There Can Only Be One
If you know me personally, you know that my first year of college was extremely eye opening and an experience that I desperately and truly needed. You know that I spent many of the last months transforming, learning, and discovering more and more about myself. It’s been amazing. My year at Loyola Marymount has easily been the best year of my life so far, the more time that passes from May 5th, the more heartbreak I feel. I spend every day wishing I was back on campus.
Of course, there were a few things that happened in the last year that were less than desirable or challenging, but if I could go back I wouldn’t change anything.
However, one change that I’m going to try to adopt for my sophomore year is that I need to get out of the mindset that “there can only be one”.
Within my friend group, we’re all distinct and different, but somehow it works. There’s Jessie, the vegetarian art major who loves parmesan. Aisea, the Basque lover of bread, the finance major. Mackenzie, the film and television major, Harry Potter loving “cool and collected” one. You get the idea. Everyone has things that define them. This is obvious, but this is also where I struggle.

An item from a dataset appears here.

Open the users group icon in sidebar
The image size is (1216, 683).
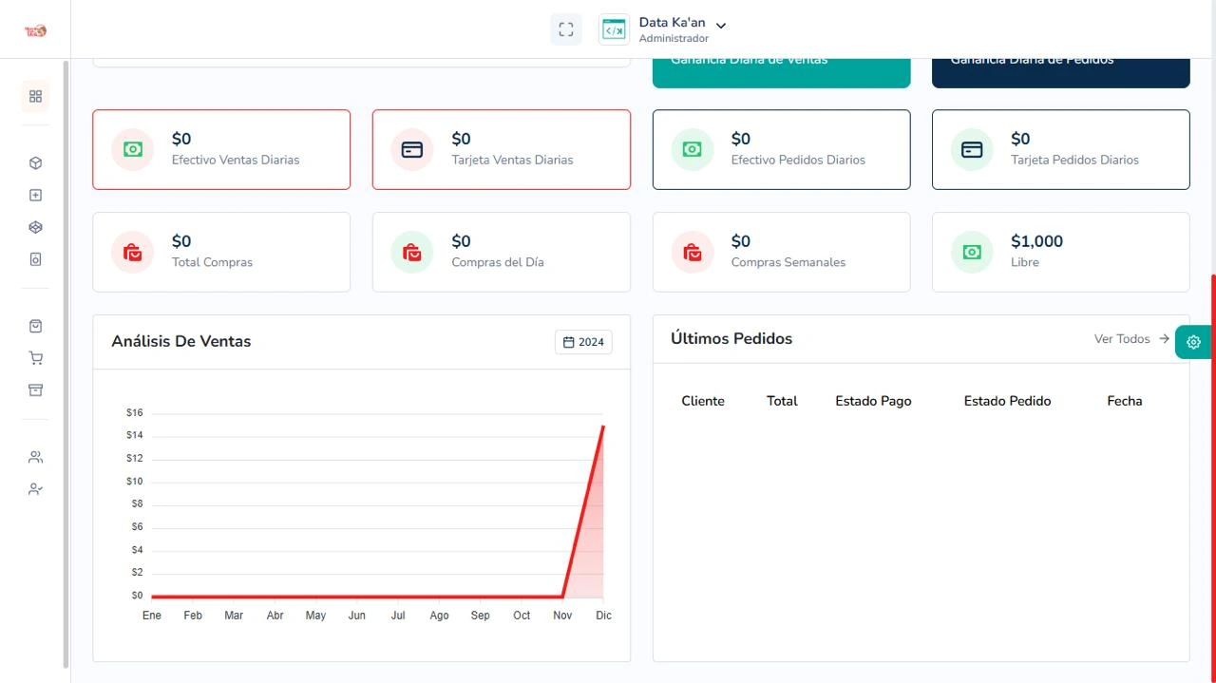tap(35, 457)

I think when I started college I wasn’t exactly sure where I was going to end up. In high school, I was everywhere all at once, a part of everything. In college, I knew I wanted to have a few things I could really focus on instead of spreading myself thin, but I still struggled with “defining” myself. This is where my friendships come in.
I struggled with their defining qualities because they often overlapped mine. There’s one aspect of one of my life that is fairly unique that people always associate with her because she has somewhat similar experiences, which is hard for me (trying to keep this vague, I don’t want this to be a cry for help or call anyone out). I often feel like my feels are invalid or lesser when compared to her, so sometimes when I’m having it (seemingly) worse than she does I get frustrated because I don’t want to act like my problems are so much bigger and worse than hers.
It’s something I’m just going to have to get over, but it’s hard when people always ask her about this “quality” while I’m sitting here silently suffering. I just feel like I’m being overlooked sometimes, or people will tell me that others have it worse.
Other people’s pain doesn't make me feel better about mine. I’m still hurting.